Kegairahan Bob langsung lenyap.

"Benar juga katamu itu, Jupe."

"Karena kita sudah ada di sini, tidak ada salahnya jika kita mencarinya," kata Jupiter lagi. "Tapi cara terbaik untuk mencari terowongan, adalah dengan melihat peta. Dan kemungkinannya itu bisa diperoleh di kantor Badan Perencana Kota Seaside."

"Sesudah lima puluh tahun lewat?" Pete tertawa. "Pembuat peta itu mungkin sudah lama mati. Dan jika peta itu masih ada, aku berani bertaruh bahwa letaknya tertimbun di bawah tumpukan naskah tua yang berdebu."

Jupiter mengangguk.

"Itu mungkin saja, Pete. Tapi karena sekarang kita sudah ada di sini, kita cari saja terowongan itu, sambil melakukan penyelidikan." Ia berpikir sebentar. "Kurasa sebaiknya kita mulai dengan lorong yang secara kebetulan kita temukan tadi pagi, di balik papan-papan penutup."

Pete dan Bob mengangguk, tanda setuju. Mereka mendatangi tempat di mana terdapat papan-papan panjang berjejer-jejer. Jupiter menghapus pasir dan debu yang menempel. Kini nampak bidang papan yang lebar. Tiba-tiba Bob melihat mata Jupiter berkilat-kilat.

"Ada apa, Jupe?" bisik Bob.

Kening Jupiter berkerut.

"Aku belum bisa memastikan," katanya. "Tapi papan-papan kelihatannya terbuat dari kayu lapis."

"Kayu lapis?" ulang Bob.

"Ya, kurasa begitu," kata Jupiter, sambil meraba-raba permukaan papan di depannya. "Tapi aku belum bisa memastikan, apa hubungannya dengan misteri kita. Sekarang sebaiknya kita gali dulu pasir yang tertimbun di sini, supaya papan-papan ini bisa digeser."
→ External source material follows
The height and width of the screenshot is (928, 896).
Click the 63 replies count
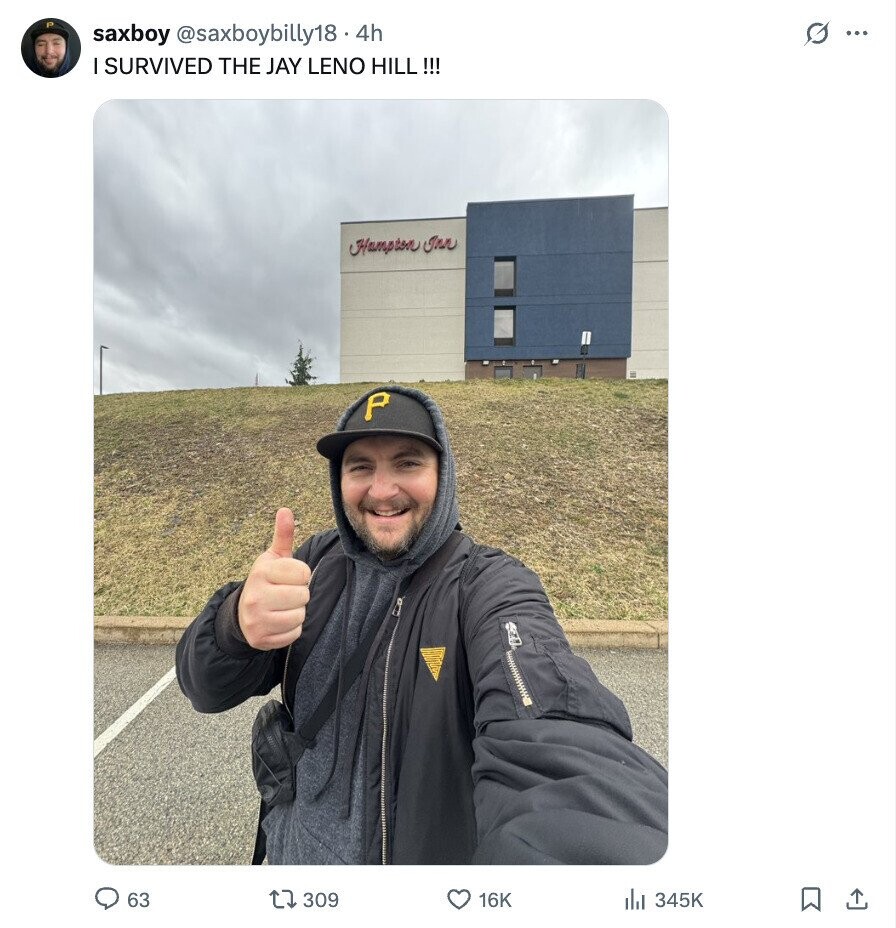[x=138, y=900]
Dengan segera papan yang pernah mereka geser sudah tergali lagi sisi bawahnya, lalu didorong sehingga terbuka sedikit. Ketiga remaja itu menyusup lewat celah sempit, yang kemudian ditutup lagi. Setelah itu mereka menyalakan senter, untuk melihat di mana mereka berada.

Jupiter beserta kedua temannya berada di dalam gua kecil dan sempit. Langit-langitnya rendah. Tapi mereka masih bisa berdiri tegak di situ, tanpa perlu membungkuk. Ruangan itu lembab. Bentuknya miring, dan ke arah belakang berakhir pada dinding batu rendah.

"Buntu lagi," kata Pete menggerutu. "Ini cuma rongga biasa, bukan lorong."

Jupiter mengangkat bahu.

"Walau begitu, merupakan persembunyian yang baik sekali untuk penyelundup, atau bajak laut. Kurasa tempat ini dulu sering dipakai. Papan-papan yang menutupi menunjukkan bahwa tempat ini hendak dirahasiakan dari orang luar."

"Bajak laut, katamu?" Bob menyorotkan senternya ke dasar gua. "Mungkin saja ada keping-keping uang emas yang tercecer di sini."

Dengan segera Pete menemaninya. Kedua remaja itu merangkak-rangkak, sambil meraba-raba lapisan pasir yang tipis.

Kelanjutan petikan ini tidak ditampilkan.